There’s a lot going on in the background when you visit most websites. Scripts may be providing analytical data about what you click on. Trackers may link your activity back to your social media accounts. In fact, one type of script allows whoever owns the website you’re perusing to literally watch whatever you’re doing. Called “session replay” scripts, these services record everything you type, where you move your mouse, and more. This isn’t anonymized data collection–it’s very personal. It’s “as if someone is looking over your shoulder,” write the Princeton computer science researchers Steven Englehardt, Gunes Acar, and Arvind Narayanan.
Englehardt, Acar, and Narayanan, who are part of Princeton’s Center for Information Technology Policy, are studying these session replay scripts. These tools are supposed to help web developers and companies understand how users are interacting with their sites, so they can boost engagement and redo “broken or confusing pages.” In short, they’re like a little window into a user’s experience with your site–what one web design firm describes as creepy but useful. While the companies that provide this service claim to give website owners the option to hide their users’ personal information, the three researchers have found that in most cases, the scripts capture it anyway.
“Improving user experience is a critical task for publishers,” the trio writes. “However it shouldn’t come at the expense of user privacy.”
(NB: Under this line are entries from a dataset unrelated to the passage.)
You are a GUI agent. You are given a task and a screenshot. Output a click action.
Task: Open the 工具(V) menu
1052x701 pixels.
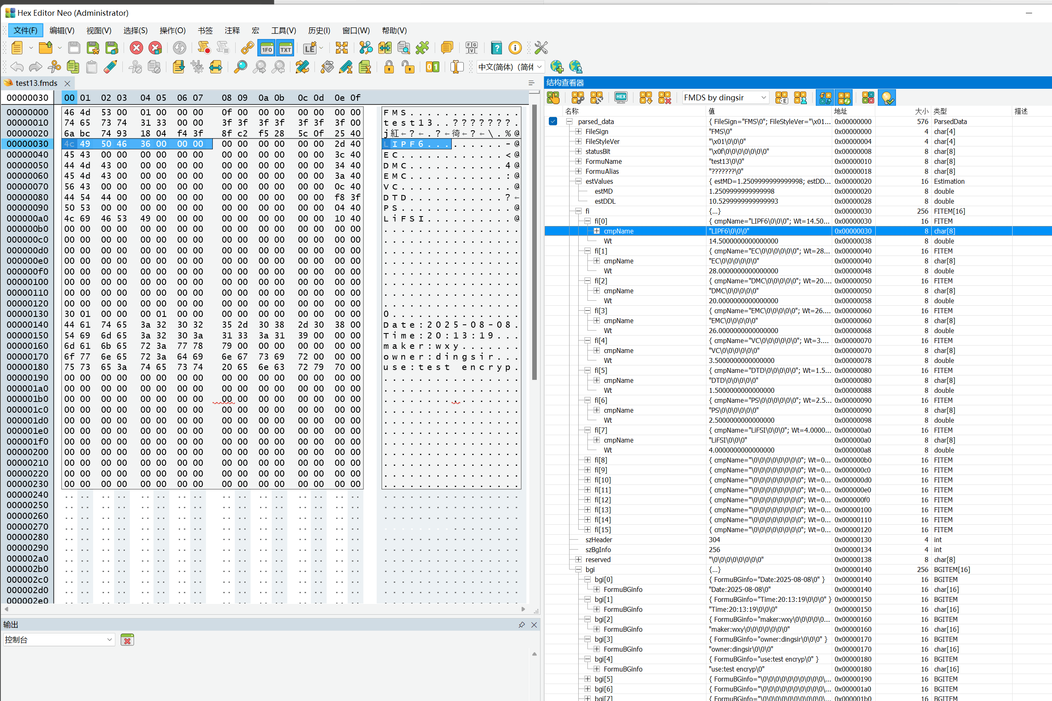[x=283, y=30]
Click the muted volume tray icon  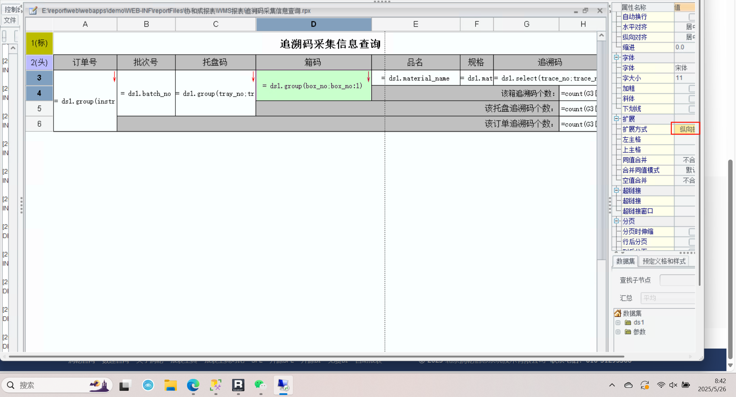673,385
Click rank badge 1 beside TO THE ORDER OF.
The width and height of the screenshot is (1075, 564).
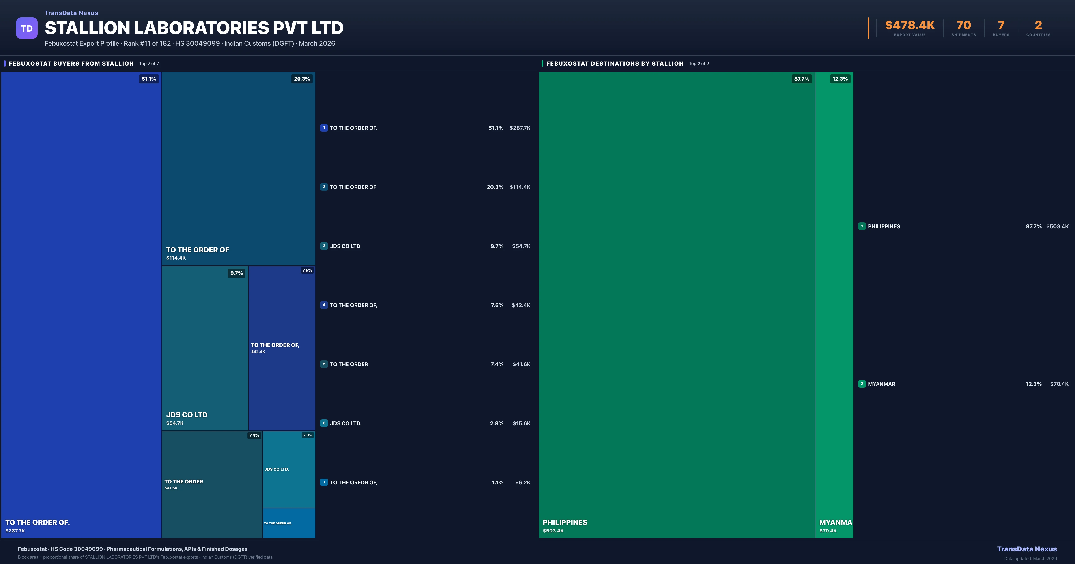point(324,128)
The researchers looked at seven popular session replay companies that offer the service–like Yandex, FullStory, Hotjar, and UserReplay–and found signs of scripts from one of these companies on 482 of the 50,000 largest websites. They found session replay evidence on the websites for HP, Comcast, Intel, Lenovo, Gap, Costco, Autodesk, Microsoft Windows, T-Mobile, Adobe, Nintendo, Crunchbase, Nest, Walgreens, and more (the full list is here). Chances are, you’ve been on one of these sites at some point, and maybe even plugged in your credit card information to buy something.
This isn’t the same thing as general analytics tracking, which is aggregated and anonymous. The research shows that highly personal data like credit card numbers, health information, addresses, and more is likely sitting in third-party servers–and they could even be tied directly to your identity.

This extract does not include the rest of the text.